→ EXERCISE INPUTS:
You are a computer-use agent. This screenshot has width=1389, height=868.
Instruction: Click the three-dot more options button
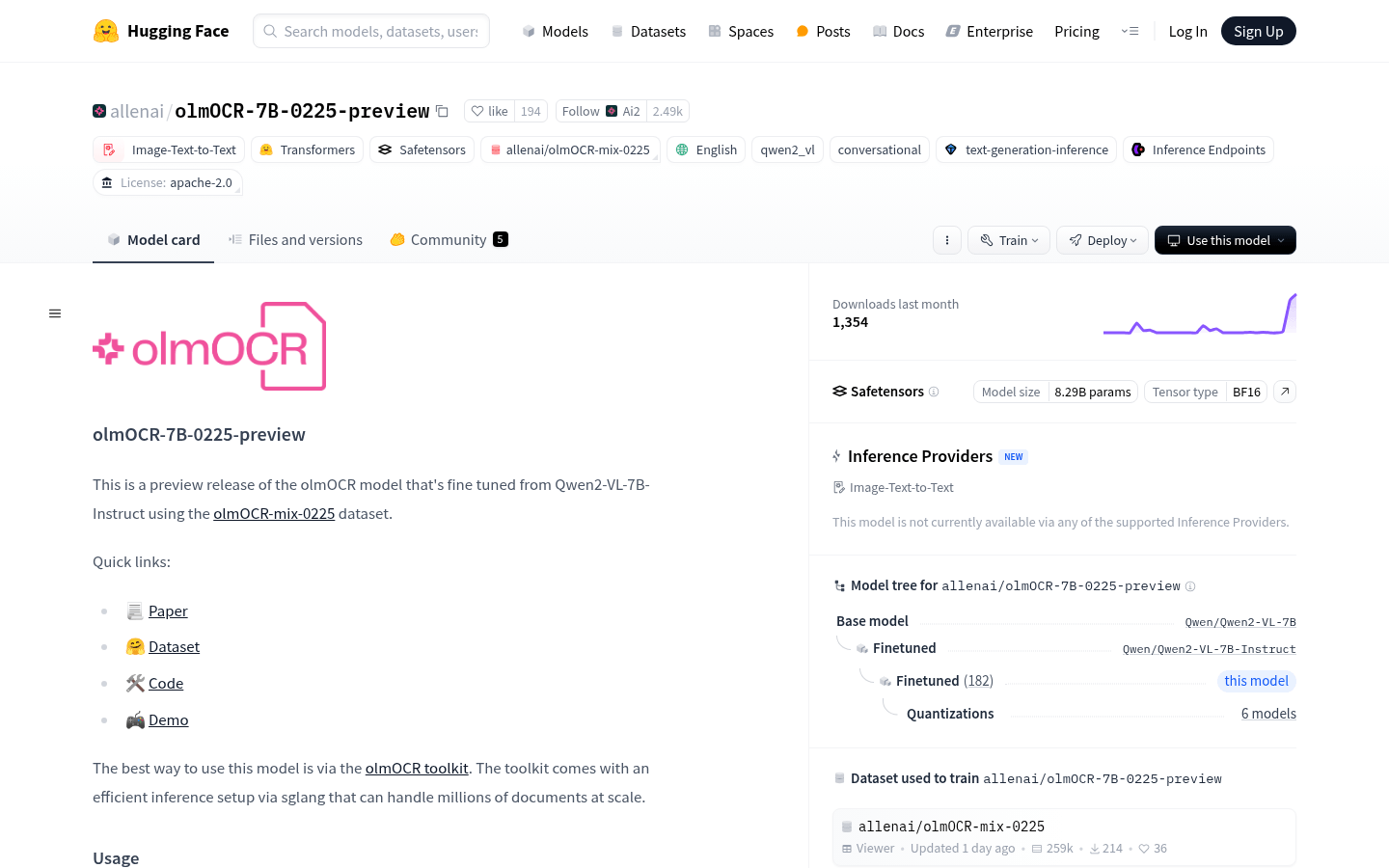(x=947, y=240)
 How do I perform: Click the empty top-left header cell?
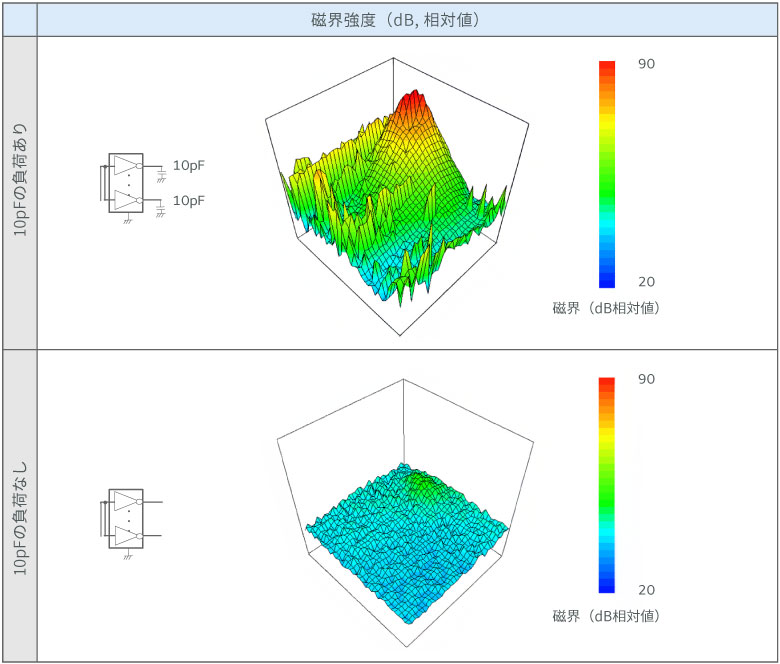coord(20,20)
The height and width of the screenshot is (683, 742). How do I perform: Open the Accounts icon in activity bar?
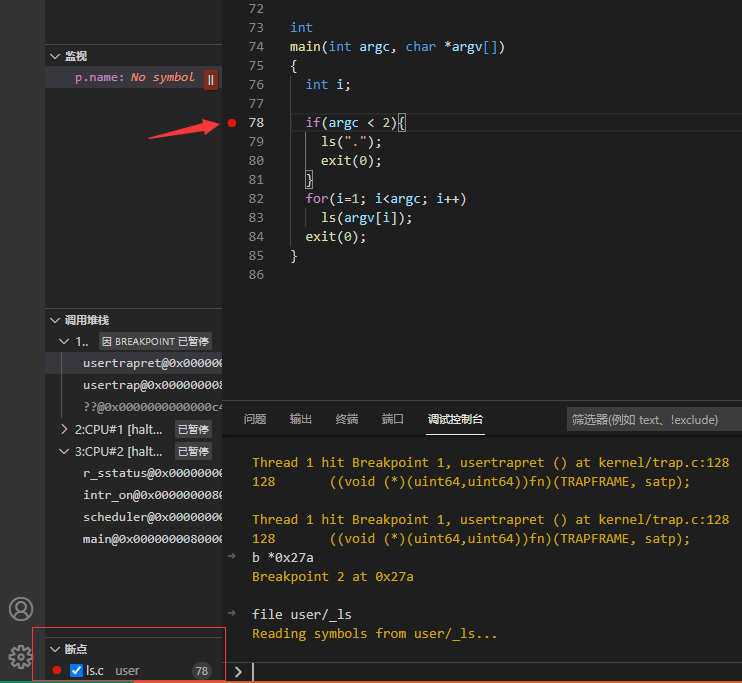tap(21, 609)
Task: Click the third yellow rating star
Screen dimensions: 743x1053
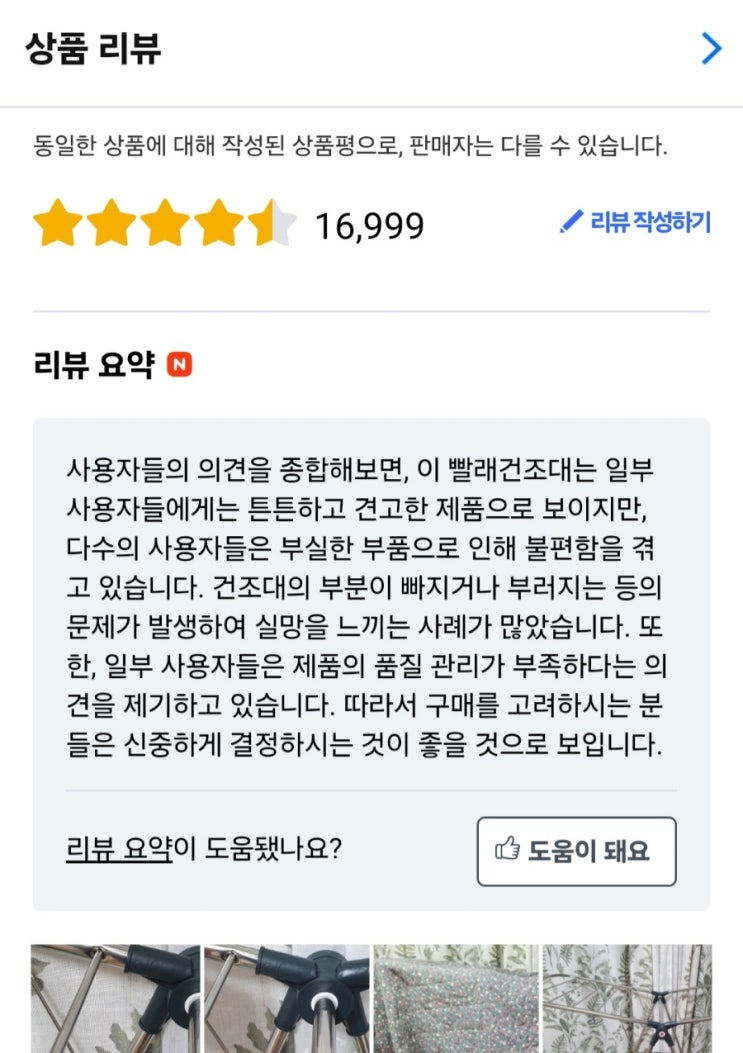Action: click(x=164, y=223)
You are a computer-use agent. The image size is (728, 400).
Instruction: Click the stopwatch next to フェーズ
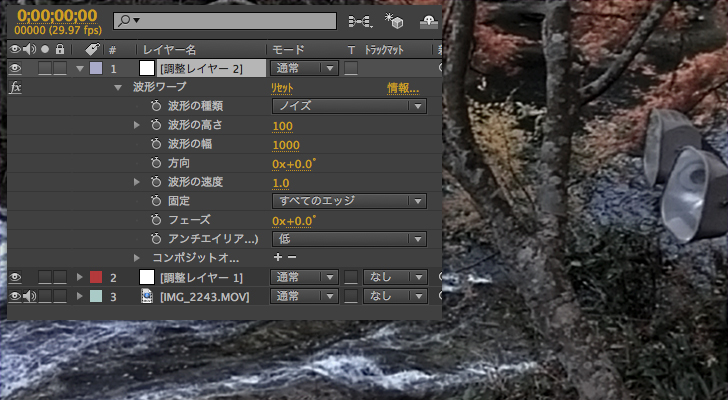[156, 220]
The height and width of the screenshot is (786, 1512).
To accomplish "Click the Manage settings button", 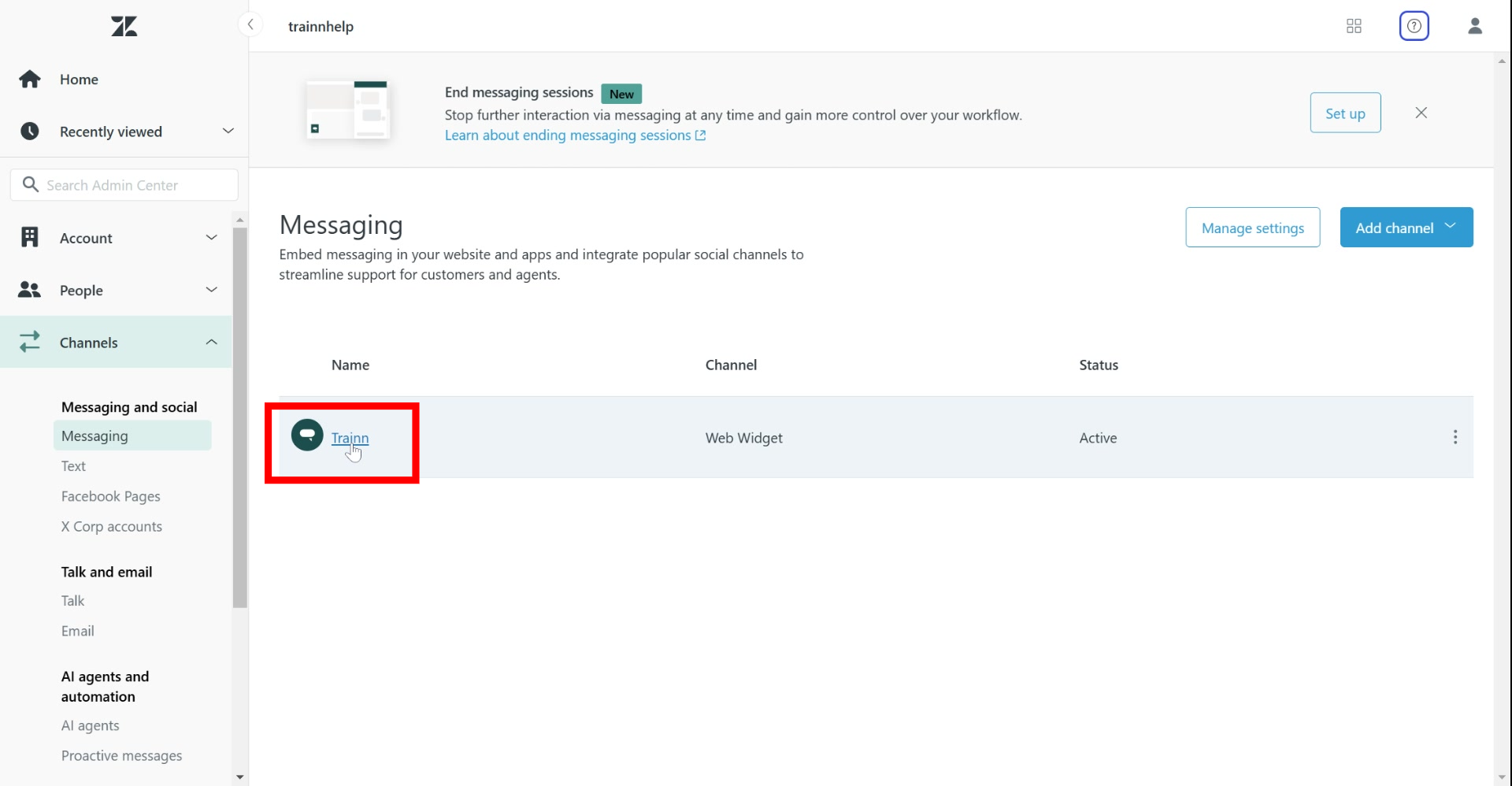I will (x=1252, y=228).
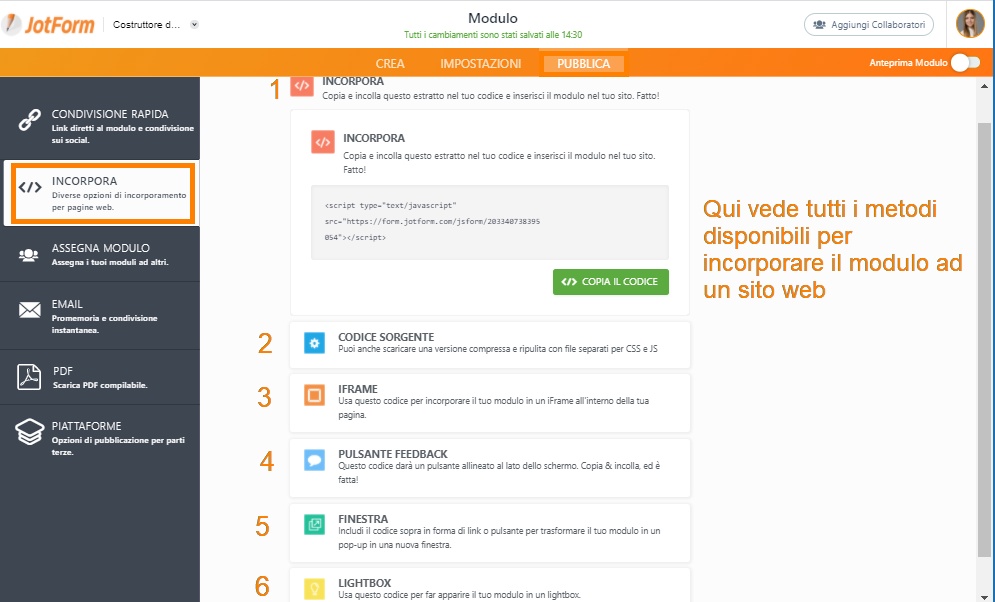Click the PDF file sidebar icon
Viewport: 995px width, 602px height.
[29, 376]
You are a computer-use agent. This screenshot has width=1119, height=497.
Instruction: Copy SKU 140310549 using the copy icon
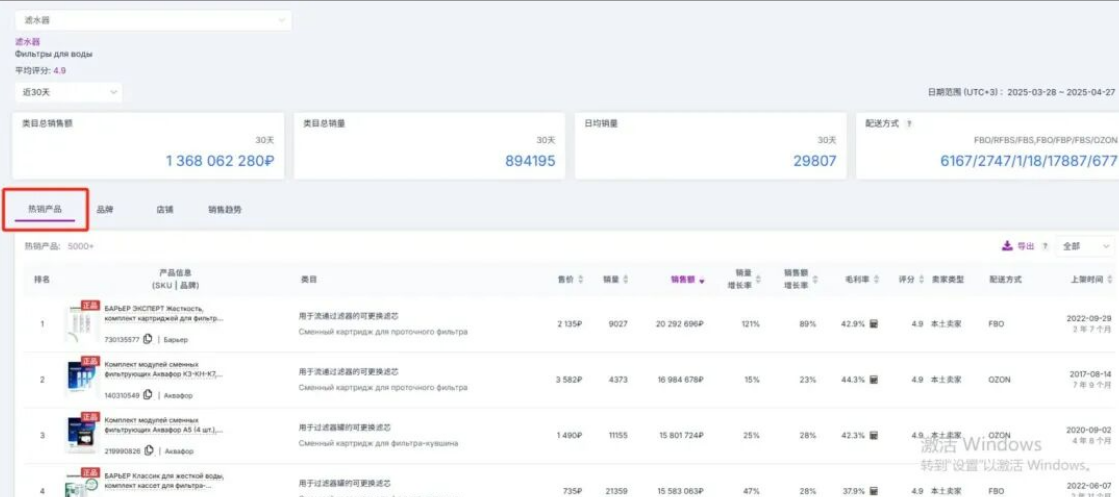(148, 395)
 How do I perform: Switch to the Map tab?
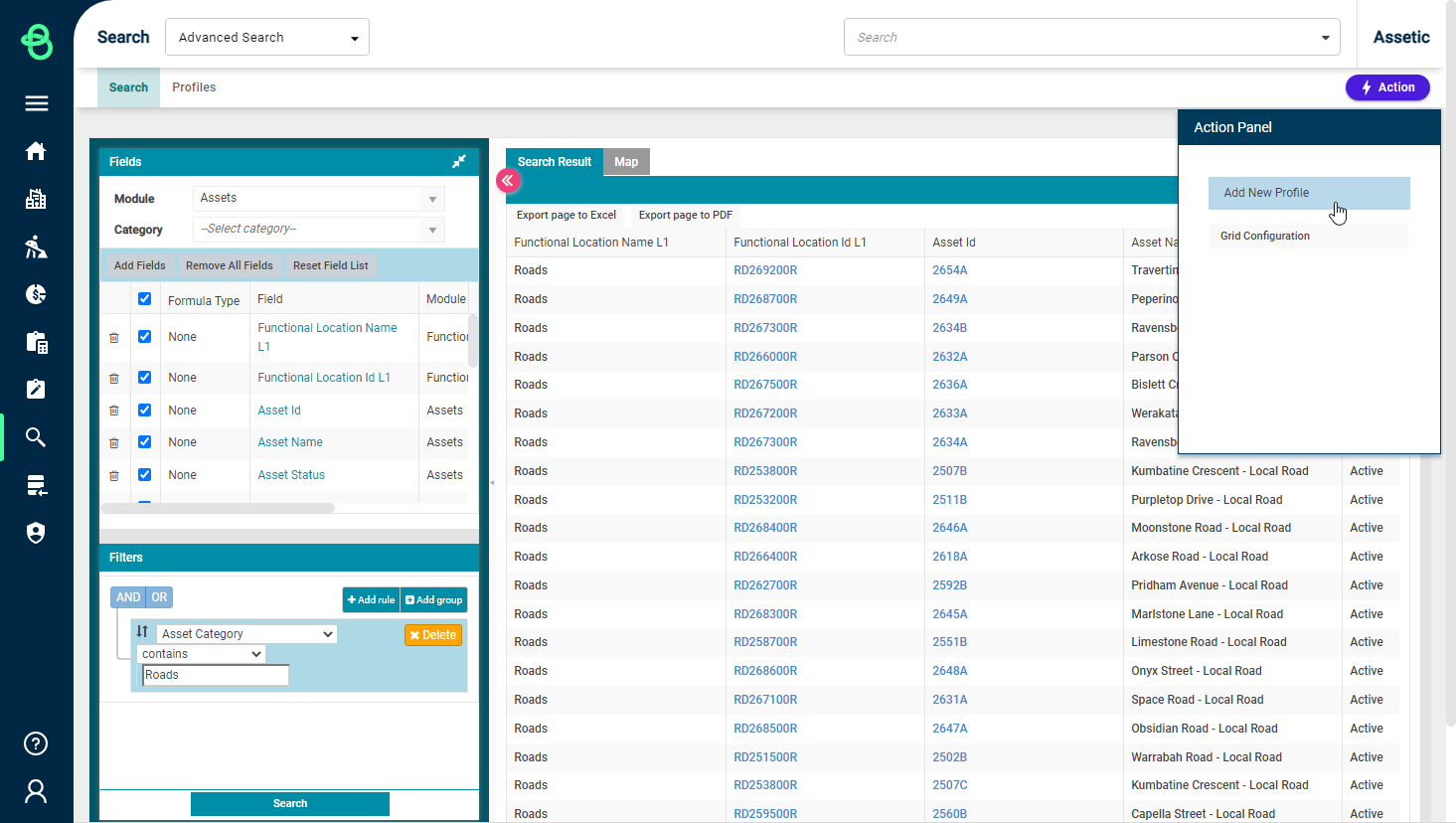pos(626,161)
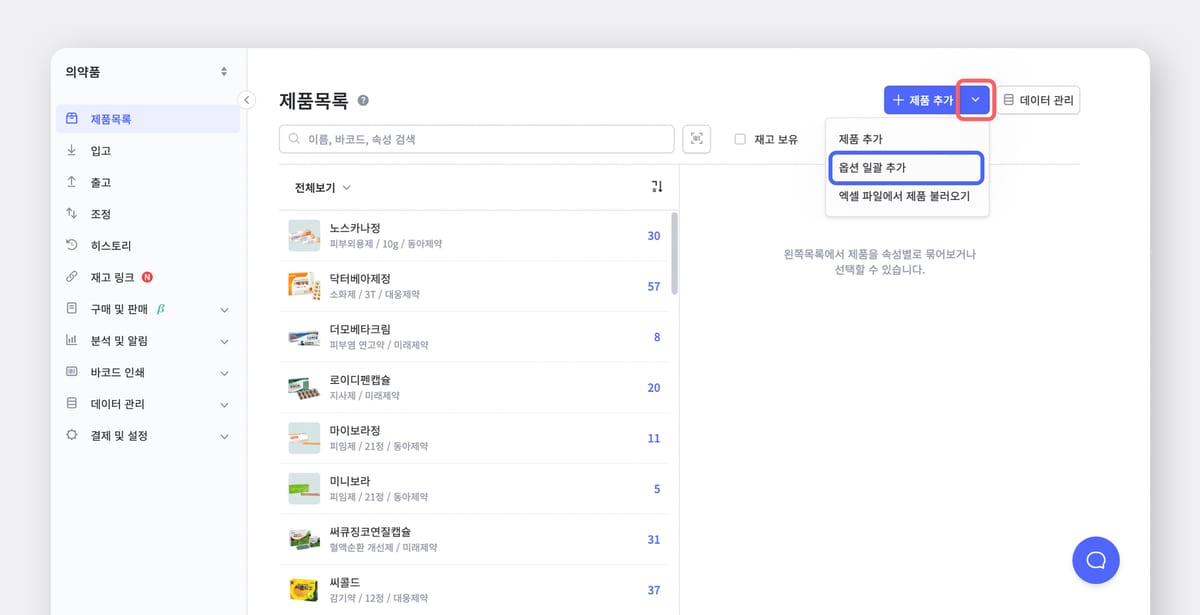Viewport: 1200px width, 615px height.
Task: Select the 노스카나정 product thumbnail
Action: click(x=304, y=236)
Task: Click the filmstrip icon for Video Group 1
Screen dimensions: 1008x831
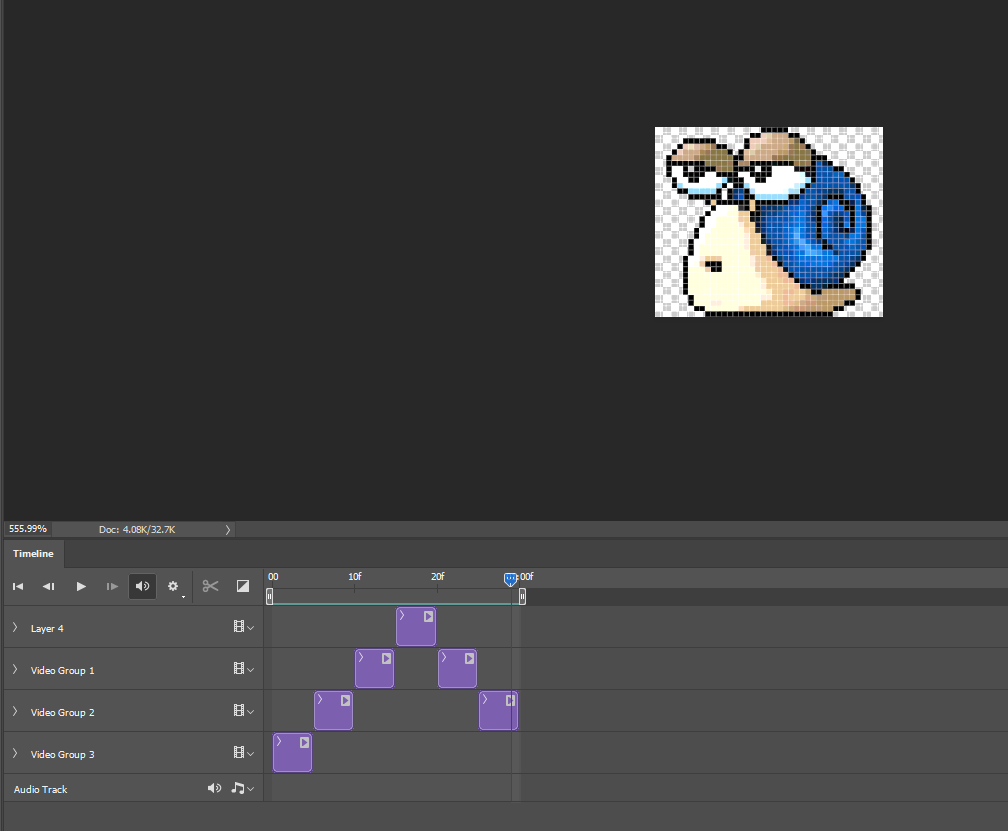Action: 239,669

→ INSTRUCTIONS FOR THE TASK: Search the entries for the word "agent" and copy every line that holds it.

→ TASK RESPONSE:
You are a computer-use agent. This screenshot has width=1389, height=868.
You are a computer-use agent. The image size is (728, 400).
You are a computer-use agent. This screenshot has width=1119, height=497.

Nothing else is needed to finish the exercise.